◆ **TASK SET**:
A - According to the text about the Inspector Spacetime web series, what does BOOTH stand for?
B - Continue the text about the Inspector Spacetime web series, picking up after its final sentence.

◆ **SUPPLIED TEXT**:
Untitled Web Series About a Space Traveler Who Can Also Travel Through Time (UWSAASTWCATTT), also known as Inspector Spacetime, is an adventure-sci-fi web series created by Travis Richey, and based on the television comedy series Community. The series is based on a fictional series first mentioned during the episode "Biology 101" of Community. Inspector Spacetime is, by itself, a Doctor Who parody. UWSAASTWCATTT follows The Inspector, a character that can travel through time and space by way of a red BOOTH (Bio Organic Omnidirectional Time Helix), a special space/timeship similar in some ways to the TARDIS.  Reception for the series has been positive, with USA Today including it in their "Best of TV on the Web in 2012" list. A feature film based on the series, entitled The Inspector Chronicles, is currently in production.

Production
The series was initially pitched to NBC (Communitys television network at the time), who appeared uninterested. Richey then began a Kickstarter campaign to fund the series, which was successful. After an animated teaser episode for the series was produced, NBC requested the production be cancelled. Richey continued with the series, but with references to the name 'Inspector Spacetime' removed and the appearance of the character altered. The series' name was then changed to Untitled Web Series About a Space Traveler Who Can Also Travel Through Time.

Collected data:
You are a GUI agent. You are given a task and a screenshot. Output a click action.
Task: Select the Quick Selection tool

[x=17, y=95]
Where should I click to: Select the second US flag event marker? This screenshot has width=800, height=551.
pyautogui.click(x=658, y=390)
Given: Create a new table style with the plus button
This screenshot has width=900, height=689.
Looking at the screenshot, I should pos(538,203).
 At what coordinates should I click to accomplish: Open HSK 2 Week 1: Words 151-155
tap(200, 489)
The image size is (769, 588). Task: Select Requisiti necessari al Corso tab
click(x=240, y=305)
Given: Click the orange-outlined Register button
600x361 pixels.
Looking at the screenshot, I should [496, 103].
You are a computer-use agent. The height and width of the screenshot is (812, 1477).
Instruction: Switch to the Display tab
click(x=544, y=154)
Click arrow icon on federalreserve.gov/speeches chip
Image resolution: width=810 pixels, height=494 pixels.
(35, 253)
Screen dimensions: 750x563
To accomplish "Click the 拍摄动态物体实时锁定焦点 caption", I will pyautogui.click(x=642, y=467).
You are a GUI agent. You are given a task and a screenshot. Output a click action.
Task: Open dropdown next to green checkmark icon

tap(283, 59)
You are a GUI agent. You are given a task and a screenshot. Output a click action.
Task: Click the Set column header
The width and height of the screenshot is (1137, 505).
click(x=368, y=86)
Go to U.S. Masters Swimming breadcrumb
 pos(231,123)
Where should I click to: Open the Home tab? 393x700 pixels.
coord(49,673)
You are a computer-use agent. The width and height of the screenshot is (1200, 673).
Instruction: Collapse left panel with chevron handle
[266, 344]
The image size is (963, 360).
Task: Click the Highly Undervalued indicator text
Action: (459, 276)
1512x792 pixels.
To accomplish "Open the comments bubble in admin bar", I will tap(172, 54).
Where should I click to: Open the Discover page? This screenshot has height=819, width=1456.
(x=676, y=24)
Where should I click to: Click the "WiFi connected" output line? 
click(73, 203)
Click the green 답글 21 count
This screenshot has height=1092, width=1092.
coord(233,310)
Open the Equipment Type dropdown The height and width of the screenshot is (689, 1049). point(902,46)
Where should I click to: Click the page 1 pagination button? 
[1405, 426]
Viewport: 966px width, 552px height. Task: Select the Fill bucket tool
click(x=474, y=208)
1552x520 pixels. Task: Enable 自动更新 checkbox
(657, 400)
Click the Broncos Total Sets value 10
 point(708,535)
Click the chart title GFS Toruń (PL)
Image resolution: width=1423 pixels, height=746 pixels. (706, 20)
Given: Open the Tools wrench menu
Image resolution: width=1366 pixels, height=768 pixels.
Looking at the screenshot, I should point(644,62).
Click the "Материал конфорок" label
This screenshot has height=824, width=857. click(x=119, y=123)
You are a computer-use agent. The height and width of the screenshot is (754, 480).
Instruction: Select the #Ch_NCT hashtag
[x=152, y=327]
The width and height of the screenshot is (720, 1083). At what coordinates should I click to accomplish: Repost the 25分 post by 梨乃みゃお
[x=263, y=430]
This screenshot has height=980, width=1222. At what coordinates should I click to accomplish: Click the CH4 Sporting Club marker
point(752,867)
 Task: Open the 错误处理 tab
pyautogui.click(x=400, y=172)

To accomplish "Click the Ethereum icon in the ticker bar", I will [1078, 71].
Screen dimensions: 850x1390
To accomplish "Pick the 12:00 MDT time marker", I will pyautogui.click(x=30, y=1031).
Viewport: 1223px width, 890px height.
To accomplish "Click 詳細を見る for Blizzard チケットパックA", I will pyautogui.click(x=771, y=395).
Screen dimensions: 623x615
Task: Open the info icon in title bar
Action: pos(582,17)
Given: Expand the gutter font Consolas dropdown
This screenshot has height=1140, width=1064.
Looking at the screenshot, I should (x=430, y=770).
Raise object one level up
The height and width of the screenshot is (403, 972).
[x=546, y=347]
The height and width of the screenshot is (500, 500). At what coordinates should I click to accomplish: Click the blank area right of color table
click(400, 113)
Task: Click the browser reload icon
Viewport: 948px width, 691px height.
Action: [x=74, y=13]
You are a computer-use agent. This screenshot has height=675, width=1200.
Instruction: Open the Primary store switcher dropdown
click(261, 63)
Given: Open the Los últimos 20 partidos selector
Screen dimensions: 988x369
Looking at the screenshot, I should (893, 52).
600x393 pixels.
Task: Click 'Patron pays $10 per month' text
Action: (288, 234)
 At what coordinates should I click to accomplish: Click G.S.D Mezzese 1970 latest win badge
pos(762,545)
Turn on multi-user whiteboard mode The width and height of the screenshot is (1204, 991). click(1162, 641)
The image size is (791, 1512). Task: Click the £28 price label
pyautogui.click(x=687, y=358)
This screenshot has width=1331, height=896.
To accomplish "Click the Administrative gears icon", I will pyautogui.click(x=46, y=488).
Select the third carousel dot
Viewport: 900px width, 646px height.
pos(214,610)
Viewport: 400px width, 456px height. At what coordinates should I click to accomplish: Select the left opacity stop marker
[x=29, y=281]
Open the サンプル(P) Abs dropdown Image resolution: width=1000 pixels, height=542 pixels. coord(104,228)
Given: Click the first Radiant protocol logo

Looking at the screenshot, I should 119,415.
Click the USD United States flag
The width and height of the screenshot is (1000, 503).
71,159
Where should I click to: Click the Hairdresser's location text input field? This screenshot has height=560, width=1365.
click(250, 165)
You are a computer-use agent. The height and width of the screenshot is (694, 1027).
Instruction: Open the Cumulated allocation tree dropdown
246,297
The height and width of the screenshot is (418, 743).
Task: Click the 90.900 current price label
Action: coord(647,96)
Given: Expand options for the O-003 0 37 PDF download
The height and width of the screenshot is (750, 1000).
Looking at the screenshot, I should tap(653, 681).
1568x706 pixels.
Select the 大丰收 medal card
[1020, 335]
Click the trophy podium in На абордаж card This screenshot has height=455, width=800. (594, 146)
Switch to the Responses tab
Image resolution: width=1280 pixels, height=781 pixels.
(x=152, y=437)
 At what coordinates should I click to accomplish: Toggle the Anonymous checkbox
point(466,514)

◆ **TASK ANSWERS**:
A - Bio Organic Omnidirectional Time Helix

B -
Season two began shooting in April 2013, with the announcement that Mayim Bialik would be joining the series as the voice of the time machine. In July 2013, it was also announced that Star Trek: Voyager alum Robert Picardo would also be joining the cast for season two. It has recently been announced that season 2, will instead be a feature film called The Inspector Chronicles: A Motion Picture about a Space Traveler who can also travel through time. Sylvester McCoy has joined the cast as Uncle Roderick. A crowdfunding campaign at indiegogo.com was released to fund development of the film, it made $36,993, passing its goal, which was $25,000.

Cast
Main cast as listed on the official website:
Travis Richey as The Inspector
Carrie Keranen as Piper Tate
Eric Loya as Boyish the Extraordinary

Guest stars include:
Sylvester McCoy as Uncle Roderick
Robert Picardo as Bernard
Chase Masterson as Annabelle Wagner
Mayim Bialik as B.O.O.T.H.
Nicholas Brendon as Chief Engineer Britman
Rosearik Rikki Simons as T.A.R.V.I.S.

References

External links
 
 
 Sivart Productions Tumblr

2012 web series debuts
Kickstarter-funded web series
Parodies
American science fiction web series
Fiction about time travel
Works based on Doctor Who
Community (TV series)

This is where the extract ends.